2. The clamp of claim 1 wherein a coil is formed in said clamp intermediate said plug and socket to increase the resiliency of said clamp to accommodate plugs and sockets of greatly varying lengths.
This is a divison of application Ser. No. 859,948, filed Dec. 12, 1977, now U.S. Pat. No. 4,139,253, issued Feb. 13, 1979, which is a division of Ser. No. 619,026, filed Oct. 2, 1975, now abandoned.
1. Field of the Invention
This invention relates to devices for securing electrical connectors to each other and, more particularly, to devices for preventing disconnection of a plug from conventional wall or extension cord sockets.
2. Description of the Prior Art
Electrical devices are commonly powered through a supply cord terminating in an electrical plug having exposed parallel prongs adapted to be inserted into the recesses of a supply socket. Since many of these electrical devices are somewhat portable, forces are often exerted on the electrical supply cord which may disengage the plug from the socket, strain the prongs of the plug, or damage the cord at the point where the cord meets the plug.

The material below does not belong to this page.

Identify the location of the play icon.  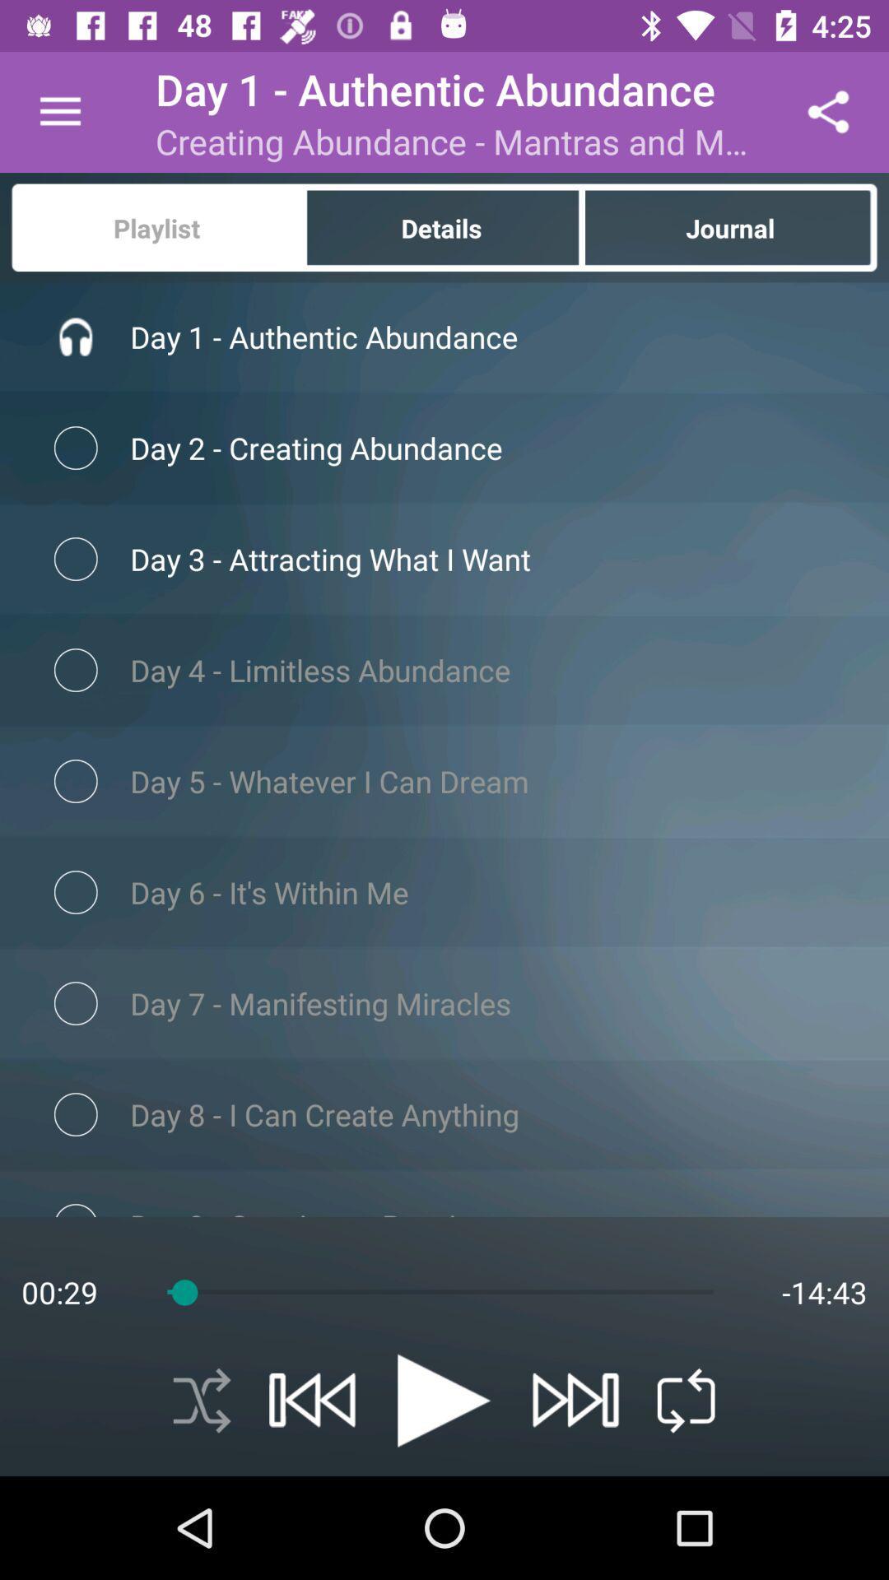
(443, 1400).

Many attempts have been made in the prior art to overcome the above-described problems. U.S. Pat. No. 2,913,719, issued to Martin, discloses a plug coupling in which a tapered liner member surrounds the cord adjacent the plug, and a tapered shell connected to the outlet is slipped over the liner. Forces exerted on the supply cord cause the shell to compress the liner to prevent relative movement between the cord and shell.
U.S. Pat. Nos. 2,461,427 and 2,720,633, issued to Kneebone and Westberg, respectively, disclose devices for maintaining an electrical connection between a plug and an extension cord socket. However, the device of Kneebone does not prevent damage to the plug prongs; and the device of Westberg does not adequately prevent plug and cord separation since the clamp is resilient, which allows the connectors to be separated by a sufficient force.

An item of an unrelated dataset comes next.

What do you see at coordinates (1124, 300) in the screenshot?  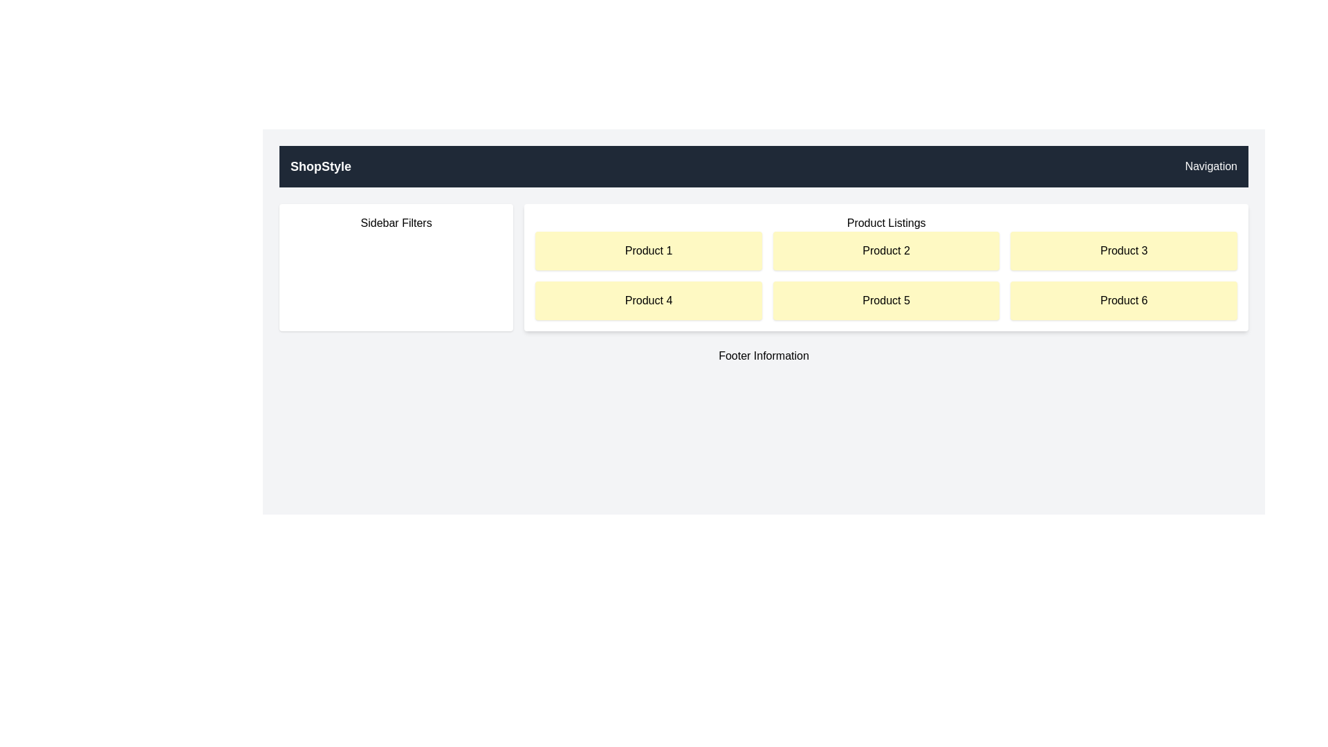 I see `the Static display box with a light yellow background containing the text 'Product 6', located in the second row, third column of the grid under 'Product Listings'` at bounding box center [1124, 300].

It is an object of this invention to provide a plug retaining device which may be used with a wide variety of plugs and sockets.
It is another object to provide a plug retainer which prevents plug withdrawal even when the supply cord is subjected to stresses of substantial magnitude.
It is still another object to provide a plug retaining device which is compact and easy to use.
These and other objects of the invention are accomplished by a retaining device in which the supply cord or a plug is clamped to an extension socket. Since the device positively, and not resiliently, joins the two connectors, the retaining device is able to withstand greater forces than prior art devices.
FIG. 1 is an isometric view of the retaining device of the first embodiment used to secure a plug to an extension cord socket.
FIG. 2 is an isometric view of the retaining device of the second embodiment.
FIG. 3 is an isometric view of the retaining device of FIG. 2 illustrated in use for securing a plug to the socket of an extension cord.
FIG. 4 is an isometric view illustrating an adaptor shell allowing the retaining device of the second embodiment to be used with plugs which are substantially smaller than the socket.
A first embodiment of the retaining device used for securing a plug to the socket of an extension cord is illustrated in FIG. 1. The device includes a spring metal clamp 60, preferably coated with an insulator, such as plastic, which is formed into a C shape having a curved portion 62 and substantially straight legs 64, 66. Loops 68, 70 are formed in respective legs 64, 66 which partially surround the extension cord 72 and the supply cord 74 connected, respectively, to a socket 76 and plug 78. The ends of the legs 64, 66 are forced together until the loops 68, 70 abut opposed surfaces of the socket 76 and plug 78. The ends are maintained in this position by a chain 80 which is permanently secured to a loop 82 formed at the end of one leg 64 and releasably secured to a second loop 84 formed at the end of the other leg 66. A coil 86 is formed in the clamp 60 at the curved area 62 to increase the resiliency of the clamp 60 so that the retaining device can accommodate sockets and plugs of greatly varying lengths.
In operation, the plug 78 is connected to the socket 76, and the legs 64, 66 are placed on either side of the connectors 76, 78, with the chain 80 disengaged from the loop 84. The ends of the legs 64, 66 are manually drawn toward each other so that the loops 68, 70 abut, respectively, the socket 76 and plug 78, and the chain 80 is then inserted into the loop 84 to maintain the ends of the legs 64, 66 spaced apart by a fixed distance. The chain 80 provides a positive lock between the socket 76 and plug 78 to withstand unusually strong forces between the cords 72, 74.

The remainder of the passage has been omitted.